Records from a data source
=== Begin Enclosure ===

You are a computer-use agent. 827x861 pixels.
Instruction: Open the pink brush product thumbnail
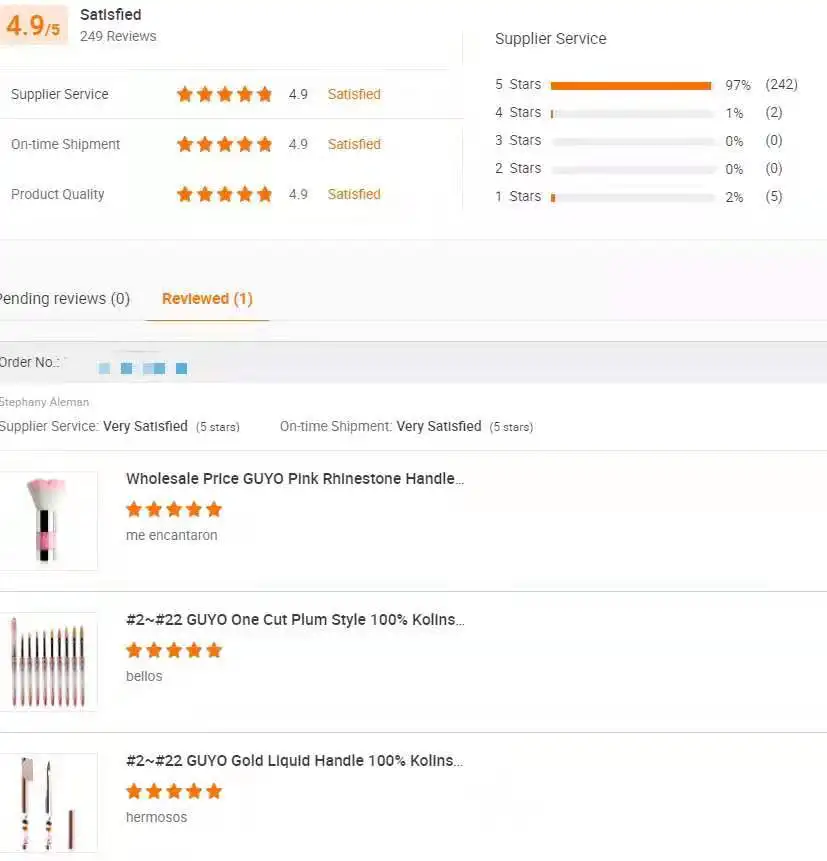[x=47, y=520]
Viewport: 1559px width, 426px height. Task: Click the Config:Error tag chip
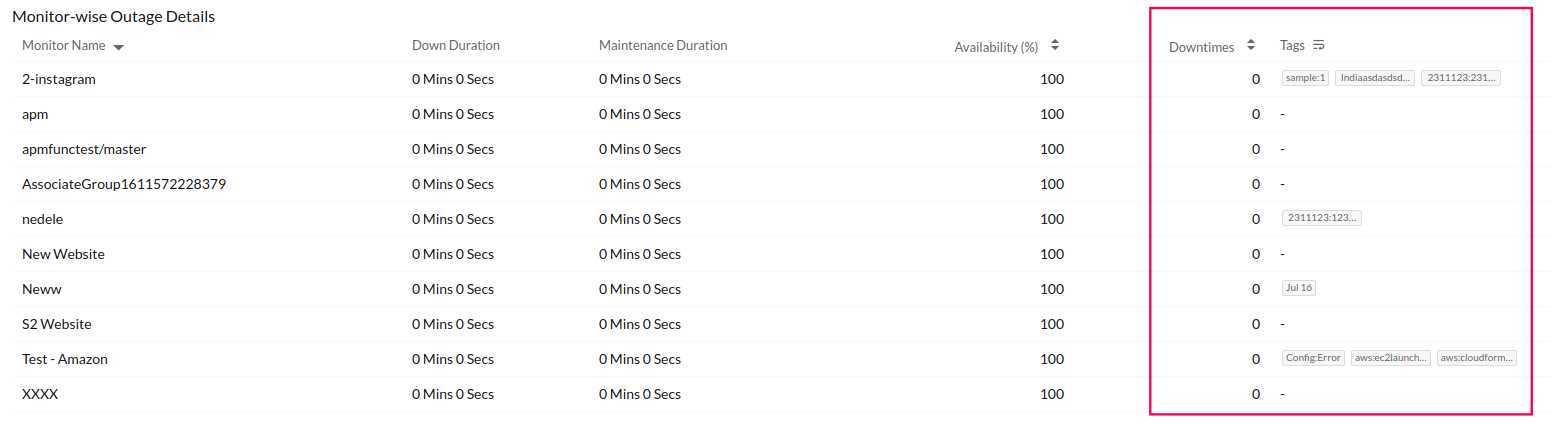click(x=1313, y=358)
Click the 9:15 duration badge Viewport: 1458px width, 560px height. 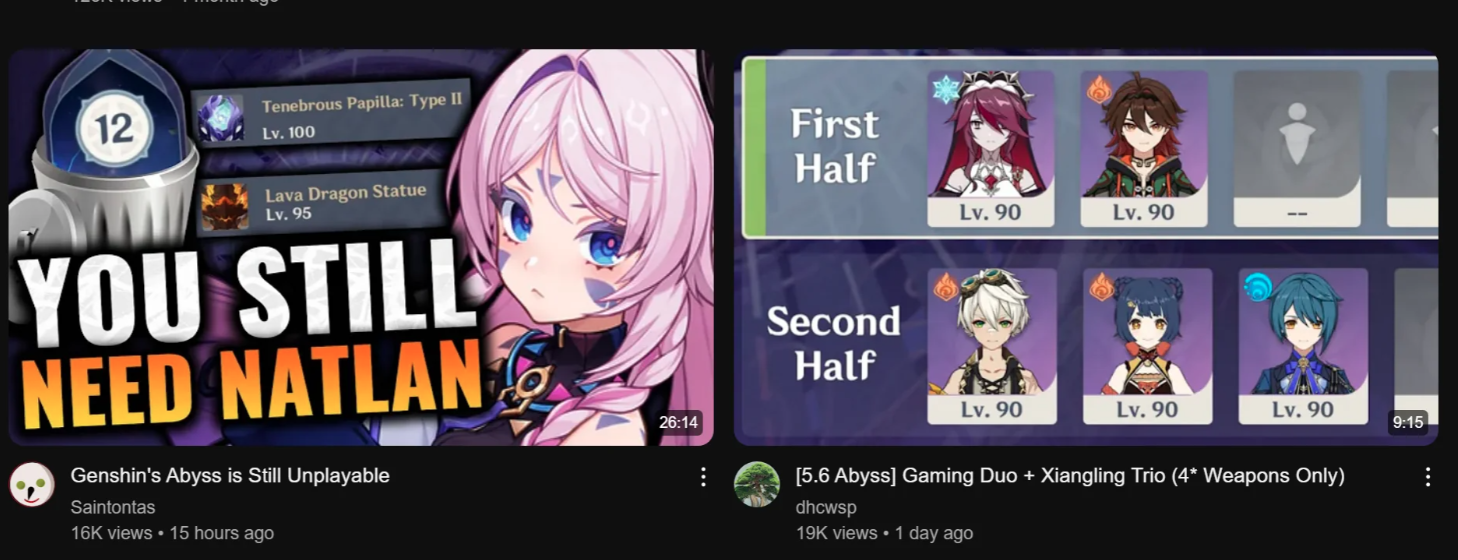pos(1407,423)
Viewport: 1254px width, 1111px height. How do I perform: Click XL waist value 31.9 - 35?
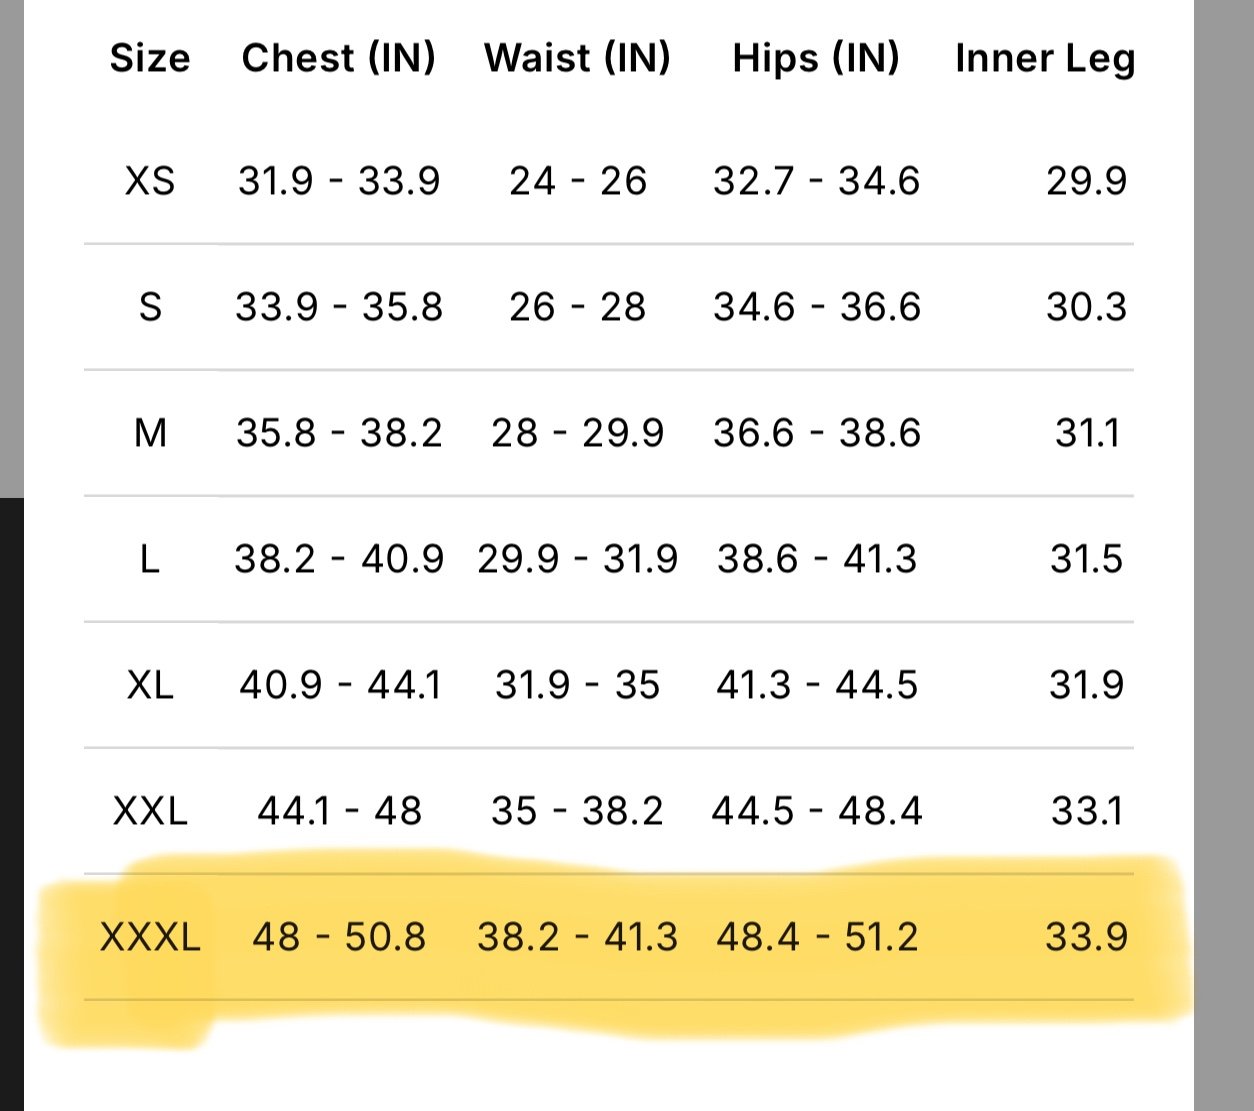(577, 685)
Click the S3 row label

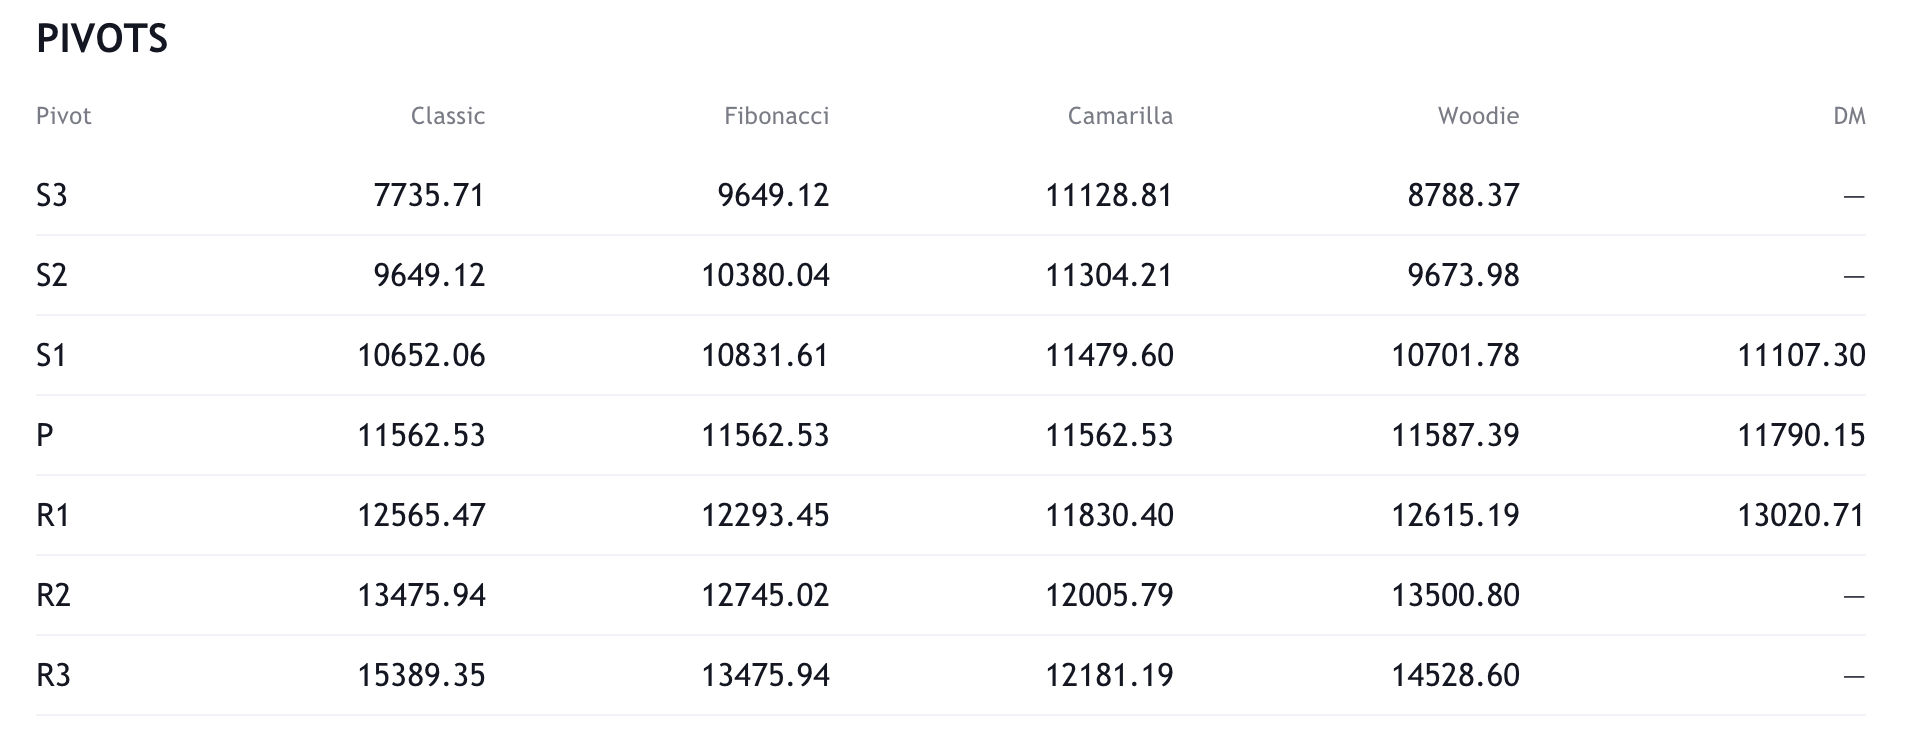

=== End Enclosure ===

Once the line holding "Viewport: 1254px width, 1111px" is found, copy it and each later line exactly through the end of the data, leaving out the pictures.

Viewport: 1254px width, 1111px height. How do I perform: Click XL waist value 31.9 - 35?
(577, 685)
Click the S3 row label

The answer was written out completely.